Matter of New York Community Bank v. Bank of Am. N.A., NYLJ 1/29/19, Date filed: 2019-01-24, Court: Appellate Division, First Department, Case Number: 158084/17:
“This appeal requires us to consider whether a presumption of joint tenancy with rights of survivorship in a safety deposit box also extends to its contents where only one of the persons who rented the box is a judgment debtor. Most of the jurisprudence concerning the statutory presumption of joint tenancy (Banking Law §675[b]), relates to cash deposits in bank accounts, not deposits of property into safe deposit boxes.
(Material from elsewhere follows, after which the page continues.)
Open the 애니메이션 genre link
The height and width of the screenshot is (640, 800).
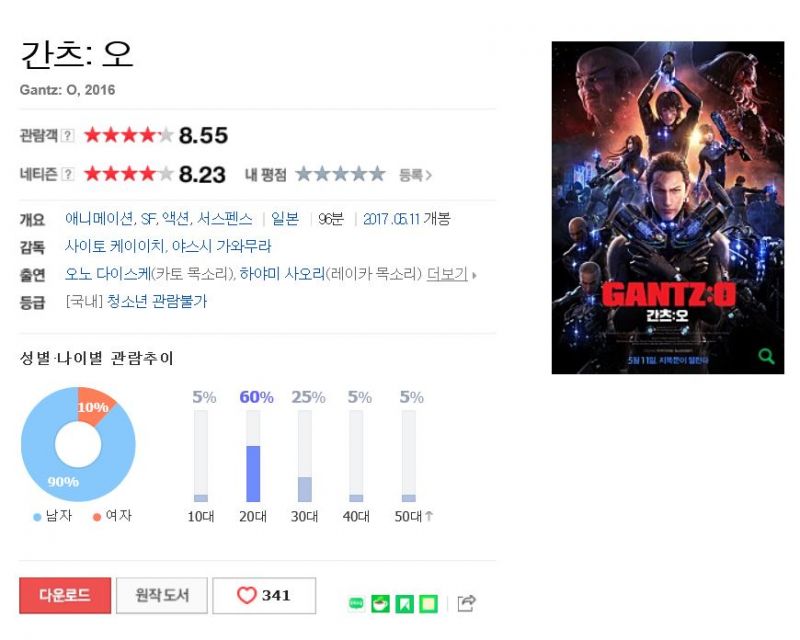[99, 219]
We find the safety deposit box rental agreement controlling on the issue of ownership and that the judgment creditor, New York petitioner (NYCB) established that the notice respondents are joint tenants of the contents of the box, with rights of survivorship.
CPLR 5225(b) provides for an expedited special proceeding by which a judgment creditor can recover “money or other personal property” belonging to a judgment debtor “against a person in possession or custody of money or other personal property in which the judgment debtor has an interest” in order to satisfy a judgment (Matter of Signature Bank v. HSBC Bank USA, N.A., 67 AD3d 917, 918 [2d Dept ). When two or more persons open a bank account, making a deposit of cash, securities, or other property, a presumption of joint tenancy with right of survivorship arises (Banking Law §675[b]; Matter of Friedman, 104 AD2d 366 , affd 64 NY2d 743 ). The presumption extends to safe deposit boxes held jointly (Matter of First Am. Tit. Ins. Co. v. Kenderian, 157 AD3d 891, 892 [2d Dept 2018]). If the presumption is applied, each named tenant “is possessed of the whole of the account so as to make the account vulnerable to the levy of a money judgment by the judgment creditor of one of the joint tenants” Viggiano v. Viggiano, 136 AD2d 630, 630 [2d Dept 1988]; Banking Law §675[b]).”
NOTE: In this case, the non-judgment debtor did not identify what contents were not the property of the judgment debtor. Even where a joint account is vulnerable to the levy of a money judgment as against one joint tenant, such a levy is effective only as to the actual interest of that judgment debtor in the account (Olshan v East N. Y. Sav. Bank, 28 F.Supp. 727 [US Dist Ct., ED NY 1939]; Annotation, Attachment-Joint Bank Account, 11 ALR3d 1465, 1473).